« Ras le bol de tous ces coachs qui nous assènent des injonctions divergentes ! »
C’est le commentaire assez désagréable découvert sur une publication que j’ai réalisée récemment ...
Je l’avoue sur le coup, je l’ai perçu comme une agression. Et puis oui, une fois le premier « choc » passé, je me rends compte que je vois très bien ce que cette personne veut dire car je ressens souvent moi-même ces contradictions !
Le contexte actuel y est particulièrement favorable
En ce moment, pas besoin d’aller chercher bien loin pour trouver de nombreux exemples qui vont parler à tout le monde. Les injonctions contradictoires ne sont pas réservées au seul domaine du coaching, loin s’en faut ! Et le contexte actuel y est particulièrement favorable…

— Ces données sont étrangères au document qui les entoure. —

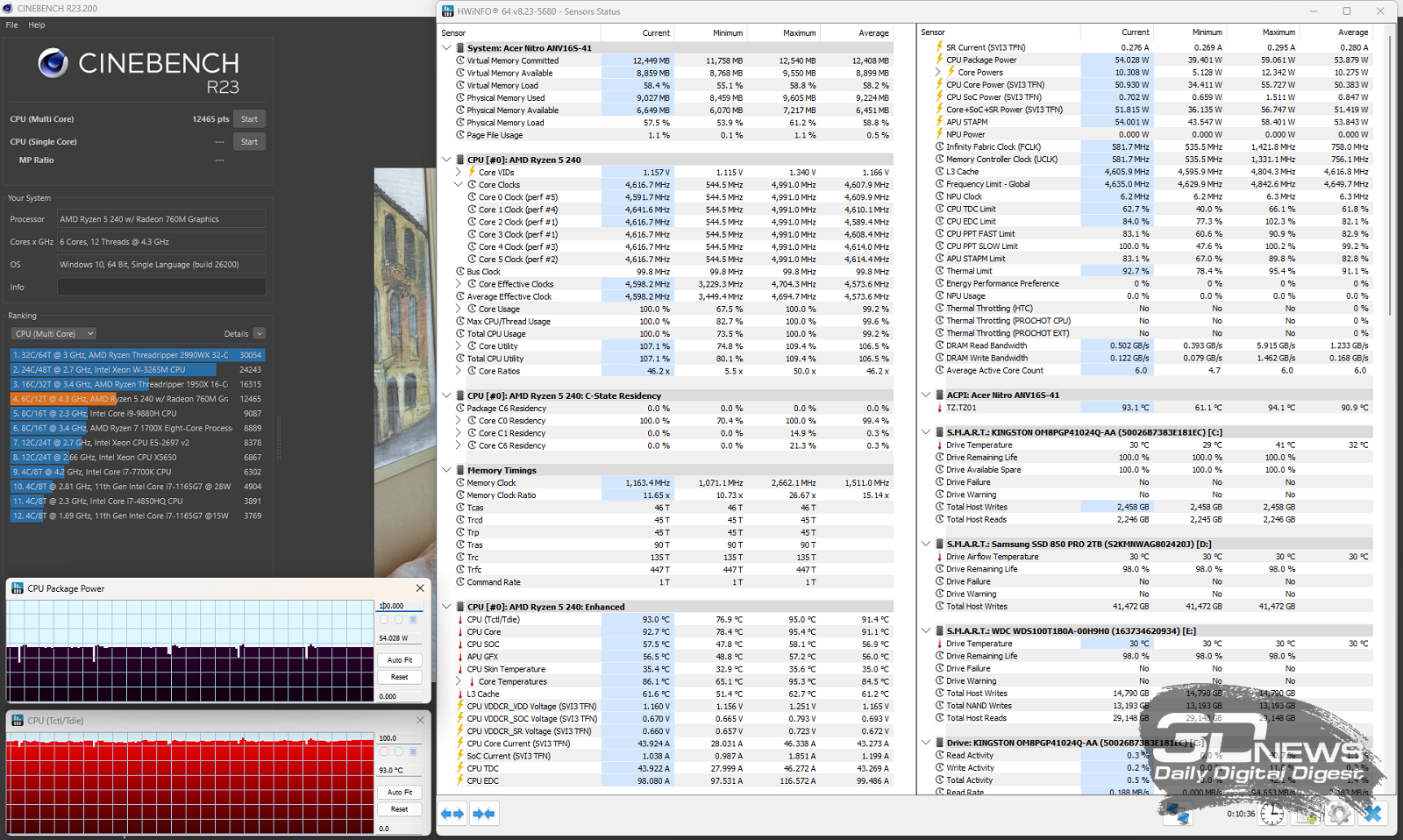Click the expand layout arrows icon in HWiNFO
Screen dimensions: 1403x840
click(x=452, y=814)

Un exemple d’actualité qui illustre cet aspect contradictoire
Quand il est question de confinement, et qu’ à cela s’ajoute la proposition disant que les risques sont moindres en extérieur qu’en intérieur et qu’il faut aller prendre l’air, alors oui, ça fait sourire car ça sent l’injonction contradictoire « sortez mais restez confiné » …
Plus près du coaching,
Deux exemples me viennent à l’esprit qui correspondent à des méthodes classiques de développement.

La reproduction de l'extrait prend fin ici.